Der Ständige Ausschuss „Grundwasser und Wasserversorgung“ der Länderarbeitsgemeinschaft Wasser hat Konzentrationswerte für die sog. „Geringfügigkeitsschwelle“ wirkungsorientiert, d.h. human- und ökotoxikologisch begründet, abgeleitet. Sie bildet die Grenze zwischen einer geringfügigen Veränderung der chemischen Beschaffenheit des Grundwassers und einer schädlichen Verunreinigung. Die Umweltministerkonferenz hat der Veröffentlichung zugestimmt (Dezember 2004). Diese Empfehlung beendet damit die bisher zum Teil vertretene Auffassung, jeglicher Stoffeintrag in das Grundwasser sei bereits eine Schädigung.

Werte für Bodenluft

(7) In der Bodenluft gemessene Konzentrationen an leichtflüchtigen Verbindungen sind u. a. stark vom Probenahmeverfahren, von meteorologischen Bedingungen und den Gegebenheiten des untersuchten Bodens abhängig und können beträchtlichen zeitlichen Schwankungen unterliegen.
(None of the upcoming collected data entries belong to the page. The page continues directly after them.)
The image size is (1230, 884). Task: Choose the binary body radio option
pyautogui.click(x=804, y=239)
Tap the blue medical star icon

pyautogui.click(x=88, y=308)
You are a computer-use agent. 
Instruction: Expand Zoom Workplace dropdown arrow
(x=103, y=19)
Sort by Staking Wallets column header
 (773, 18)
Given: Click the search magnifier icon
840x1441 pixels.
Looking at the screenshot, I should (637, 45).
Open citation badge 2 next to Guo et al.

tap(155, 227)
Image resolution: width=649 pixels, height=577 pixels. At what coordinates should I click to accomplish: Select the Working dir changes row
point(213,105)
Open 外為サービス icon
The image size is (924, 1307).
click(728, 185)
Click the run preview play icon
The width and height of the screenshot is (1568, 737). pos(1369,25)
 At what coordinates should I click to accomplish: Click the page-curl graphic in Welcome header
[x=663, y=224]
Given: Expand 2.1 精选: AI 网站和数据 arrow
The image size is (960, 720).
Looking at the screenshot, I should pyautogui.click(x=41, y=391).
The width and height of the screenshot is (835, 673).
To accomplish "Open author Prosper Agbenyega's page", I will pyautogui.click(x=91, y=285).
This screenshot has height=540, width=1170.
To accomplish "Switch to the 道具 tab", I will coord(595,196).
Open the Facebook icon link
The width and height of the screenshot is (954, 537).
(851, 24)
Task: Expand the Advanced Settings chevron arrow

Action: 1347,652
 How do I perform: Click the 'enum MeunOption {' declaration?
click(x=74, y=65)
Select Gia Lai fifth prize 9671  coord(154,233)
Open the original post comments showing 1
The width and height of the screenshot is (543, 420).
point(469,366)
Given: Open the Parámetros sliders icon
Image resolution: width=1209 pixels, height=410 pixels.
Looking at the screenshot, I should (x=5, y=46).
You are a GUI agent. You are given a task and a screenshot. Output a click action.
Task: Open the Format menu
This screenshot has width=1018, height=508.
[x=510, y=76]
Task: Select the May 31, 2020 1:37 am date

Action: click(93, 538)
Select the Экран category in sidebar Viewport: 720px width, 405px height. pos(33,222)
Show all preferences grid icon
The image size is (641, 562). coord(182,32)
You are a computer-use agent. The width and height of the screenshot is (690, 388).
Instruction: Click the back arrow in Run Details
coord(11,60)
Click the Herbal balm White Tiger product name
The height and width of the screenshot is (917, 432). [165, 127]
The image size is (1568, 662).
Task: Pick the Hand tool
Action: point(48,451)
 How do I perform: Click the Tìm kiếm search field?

Sie stellen nur relative Messwerte dar, die nicht vergleichbar sind (s. VDI-Richtlinie 3865, Blatt 2). Die Bodenluftuntersuchungen sind daher nicht für die Gefähr-dungsabschätzung geeignet.

Hintergrund- und Referenzwerte

(8) Hintergrund- oder Referenzwerte sind Werte, mit deren Hilfe man sich orientieren kann (Überbegriff Orientierungswerte), ob und wie weit die gemessenen Werte vom „Normalzustand“ abweichen. Eine Überschreitung solcher Werte zeigt an, dass erhöhte Konzentrationen vorliegen. Sie zeigt nicht direkt an, ob eine Gefahr besteht. Eine Gefahr ist lediglich dann anzunehmen, wenn als Konvention oder toxikologisch begründet eine Überschreitung des Wertes als Anzeichen für eine Gefahr definiert wurde. Damit wäre der Referenzwert aber kein Referenzwert im eigentlichen Sinne mehr, sondern gleichzeitig ein Maßnahmenwert.

Orientierungswerte

(9) Orientierungswerte sind unverbindliche Werte zur Einschätzung des Ausmaßes der Belastung von KVF/KF oder der von diesen Flächen ausgehenden Belastungen und können daher lediglich als Vergleichsgrößen eine Hilfe bei der Beurteilung des Verunreinigungsgrades bieten. Sie sind entweder Regelwerken für andere Anwendungsbereiche entnommen (z.B. Trinkwasserverordnung) oder ggf. auch eigens für die Altlastenbearbeitung abgeleitet. Im Einzelfall bedarf es stets einer Prüfung des Aussagegehaltes der Orientierungswerte im Hinblick auf Schutzziel, Art der Gefährdung, Schutzwürdigkeit der Nutzung oder Funktion des Umweltmediums, bevor solche Werte ggf. zur Beurteilung herangezogen werden können.

Grenzwerte

(10) Bei gesetzlich festgelegten Grenzwerten besteht in der Regel kein Ermessensspielraum. Die im BBodSchG definierten Maßnahmenwerte stellen keine Grenzwerte dar, da sie mit der Formulierung „in der Regel“ noch Ausnahmen, also einen Handlungsspielraum zulassen. Bundesweit festgeschriebene Grenzwerte sind z.B. die der Trinkwasserverordnung (TrinkwV). Sie gelten jedoch für Trinkwasser, also Wasser, das von einer Wassergewinnungsanlage zum Trinken an einen Verbraucher abgegeben wird. Sollen diese Werte zur Beurteilung von Grundwasser herangezogen werden, so können sie hier allenfalls die Funktion von Orientierungswerten haben.

Sanierungszielwerte

(11) Sanierungszielwerte sind in der Regel behördlich festgelegte Konzentrationswerte oder Frachtraten für einen Schadstoff in Boden oder Gewässer, die unter Berücksichtigung der Expositions- und Nutzungssituation und der geogenen Hintergrundwerte des Einzelfalls eine zulässige Restbelastung sowie eine messbare oder aus Messwerten berechenbare Mindestanforderung an Sanierungsmaßnahmen darstellen, bis zu dessen Unterschreitung die Sanierungsmaßnahmen mit dem Ziel der erfolgreichen und nachhaltigen Gefahrenabwehr durchzuführen sind. Die Prüfwerte der BBodSchV können z.B. als Sanierungszielwerte herangezogen werden. Da diese aber unter Annahme verschiedener ungünstiger Bedingungen abgeleitet wurden, ist stets im Einzelfall zu prüfen, ob auch höhere Sanierungszielwerte ausreichend sind.